How to complete this task: Please restate the data word for word, leaving out no line.

Records for processing:
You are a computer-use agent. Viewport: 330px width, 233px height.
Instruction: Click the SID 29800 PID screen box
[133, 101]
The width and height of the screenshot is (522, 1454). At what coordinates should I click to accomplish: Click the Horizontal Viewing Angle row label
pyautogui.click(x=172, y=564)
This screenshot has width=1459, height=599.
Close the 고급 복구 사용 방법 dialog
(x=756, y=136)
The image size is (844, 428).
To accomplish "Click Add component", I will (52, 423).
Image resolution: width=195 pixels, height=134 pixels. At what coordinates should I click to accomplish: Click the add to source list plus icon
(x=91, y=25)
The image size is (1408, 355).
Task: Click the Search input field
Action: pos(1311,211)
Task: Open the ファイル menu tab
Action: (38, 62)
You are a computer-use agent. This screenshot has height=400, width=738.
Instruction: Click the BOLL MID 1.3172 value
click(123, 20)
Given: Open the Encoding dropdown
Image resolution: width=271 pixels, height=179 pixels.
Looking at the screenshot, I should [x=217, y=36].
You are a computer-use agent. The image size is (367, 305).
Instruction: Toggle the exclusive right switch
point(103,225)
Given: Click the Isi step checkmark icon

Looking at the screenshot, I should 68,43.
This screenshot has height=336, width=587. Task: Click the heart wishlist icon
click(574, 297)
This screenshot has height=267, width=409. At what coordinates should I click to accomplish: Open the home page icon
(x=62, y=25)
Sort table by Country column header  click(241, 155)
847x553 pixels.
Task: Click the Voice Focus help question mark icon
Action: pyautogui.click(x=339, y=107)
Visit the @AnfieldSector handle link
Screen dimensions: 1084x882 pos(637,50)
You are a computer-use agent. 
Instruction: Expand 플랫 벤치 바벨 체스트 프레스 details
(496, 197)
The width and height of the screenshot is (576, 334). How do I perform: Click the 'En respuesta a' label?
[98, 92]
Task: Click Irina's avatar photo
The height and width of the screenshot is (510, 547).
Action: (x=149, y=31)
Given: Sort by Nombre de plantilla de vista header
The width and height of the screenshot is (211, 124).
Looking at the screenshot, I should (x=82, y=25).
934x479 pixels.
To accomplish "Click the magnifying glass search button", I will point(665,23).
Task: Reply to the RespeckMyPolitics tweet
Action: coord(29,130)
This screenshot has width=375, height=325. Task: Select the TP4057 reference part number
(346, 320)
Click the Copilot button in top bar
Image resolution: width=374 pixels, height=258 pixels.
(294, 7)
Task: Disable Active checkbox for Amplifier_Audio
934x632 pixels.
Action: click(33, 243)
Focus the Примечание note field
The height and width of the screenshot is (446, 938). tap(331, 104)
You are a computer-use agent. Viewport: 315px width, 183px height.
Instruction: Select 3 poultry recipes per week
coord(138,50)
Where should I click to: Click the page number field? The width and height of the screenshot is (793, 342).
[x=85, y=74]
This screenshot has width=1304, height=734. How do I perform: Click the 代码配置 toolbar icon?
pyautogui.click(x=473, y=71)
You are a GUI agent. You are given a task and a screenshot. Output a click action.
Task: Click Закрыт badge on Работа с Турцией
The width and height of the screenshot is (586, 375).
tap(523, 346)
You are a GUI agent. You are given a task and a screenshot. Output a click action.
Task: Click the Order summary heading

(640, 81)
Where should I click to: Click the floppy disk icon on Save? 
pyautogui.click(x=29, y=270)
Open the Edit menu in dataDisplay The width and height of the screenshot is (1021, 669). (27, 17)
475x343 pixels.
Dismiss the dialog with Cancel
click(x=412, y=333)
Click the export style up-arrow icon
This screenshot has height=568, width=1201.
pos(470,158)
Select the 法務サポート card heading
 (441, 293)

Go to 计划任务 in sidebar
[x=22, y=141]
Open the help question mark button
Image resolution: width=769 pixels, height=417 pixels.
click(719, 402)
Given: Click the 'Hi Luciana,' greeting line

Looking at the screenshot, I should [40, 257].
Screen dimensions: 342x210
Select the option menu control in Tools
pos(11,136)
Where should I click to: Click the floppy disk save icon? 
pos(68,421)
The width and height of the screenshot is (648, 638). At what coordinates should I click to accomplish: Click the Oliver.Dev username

Answer for this exercise:
You are a computer-use agent. Viewport: 330px width, 233px height.
Instruction: Click the SID 29800 PID screen box
[133, 101]
The width and height of the screenshot is (522, 1454). At what coordinates should I click to accomplish: Click the Horizontal Viewing Angle row label
pyautogui.click(x=172, y=564)
This screenshot has width=1459, height=599.
Close the 고급 복구 사용 방법 dialog
(x=756, y=136)
The image size is (844, 428).
To accomplish "Click Add component", I will (52, 423).
Image resolution: width=195 pixels, height=134 pixels. At what coordinates should I click to accomplish: Click the add to source list plus icon
(x=91, y=25)
The image size is (1408, 355).
Task: Click the Search input field
Action: pos(1311,211)
Task: Open the ファイル menu tab
Action: (38, 62)
You are a computer-use agent. This screenshot has height=400, width=738.
Instruction: Click the BOLL MID 1.3172 value
click(123, 20)
Given: Open the Encoding dropdown
Image resolution: width=271 pixels, height=179 pixels.
Looking at the screenshot, I should [x=217, y=36].
You are a computer-use agent. The image size is (367, 305).
Instruction: Toggle the exclusive right switch
point(103,225)
Given: Click the Isi step checkmark icon

Looking at the screenshot, I should 68,43.
This screenshot has height=336, width=587. Task: Click the heart wishlist icon
click(574, 297)
This screenshot has height=267, width=409. At what coordinates should I click to accomplish: Open the home page icon
(x=62, y=25)
Sort table by Country column header  click(241, 155)
847x553 pixels.
Task: Click the Voice Focus help question mark icon
Action: pyautogui.click(x=339, y=107)
Visit the @AnfieldSector handle link
Screen dimensions: 1084x882 pos(637,50)
You are a computer-use agent. 
Instruction: Expand 플랫 벤치 바벨 체스트 프레스 details
(496, 197)
The width and height of the screenshot is (576, 334). How do I perform: Click the 'En respuesta a' label?
[98, 92]
Task: Click Irina's avatar photo
The height and width of the screenshot is (510, 547).
Action: (x=149, y=31)
Given: Sort by Nombre de plantilla de vista header
The width and height of the screenshot is (211, 124).
Looking at the screenshot, I should (x=82, y=25).
934x479 pixels.
To accomplish "Click the magnifying glass search button", I will point(665,23).
Task: Reply to the RespeckMyPolitics tweet
Action: coord(29,130)
This screenshot has width=375, height=325. Task: Select the TP4057 reference part number
(346, 320)
Click the Copilot button in top bar
Image resolution: width=374 pixels, height=258 pixels.
(294, 7)
Task: Disable Active checkbox for Amplifier_Audio
934x632 pixels.
Action: click(33, 243)
Focus the Примечание note field
The height and width of the screenshot is (446, 938). tap(331, 104)
You are a computer-use agent. Viewport: 315px width, 183px height.
Instruction: Select 3 poultry recipes per week
coord(138,50)
Where should I click to: Click the page number field? The width and height of the screenshot is (793, 342).
[x=85, y=74]
This screenshot has width=1304, height=734. How do I perform: Click the 代码配置 toolbar icon?
pyautogui.click(x=473, y=71)
You are a GUI agent. You are given a task and a screenshot. Output a click action.
Task: Click Закрыт badge on Работа с Турцией
The width and height of the screenshot is (586, 375).
tap(523, 346)
You are a GUI agent. You are given a task and a screenshot. Output a click action.
Task: Click the Order summary heading

(640, 81)
Where should I click to: Click the floppy disk icon on Save? 
pyautogui.click(x=29, y=270)
Open the Edit menu in dataDisplay The width and height of the screenshot is (1021, 669). (27, 17)
475x343 pixels.
Dismiss the dialog with Cancel
click(x=412, y=333)
Click the export style up-arrow icon
This screenshot has height=568, width=1201.
pos(470,158)
Select the 法務サポート card heading
 (441, 293)

Go to 计划任务 in sidebar
[x=22, y=141]
Open the help question mark button
Image resolution: width=769 pixels, height=417 pixels.
click(719, 402)
Given: Click the 'Hi Luciana,' greeting line

Looking at the screenshot, I should [40, 257].
Screen dimensions: 342x210
Select the option menu control in Tools
pos(11,136)
Where should I click to: Click the floppy disk save icon? 
pos(68,421)
The width and height of the screenshot is (648, 638). At what coordinates should I click to accomplish: Click the Oliver.Dev username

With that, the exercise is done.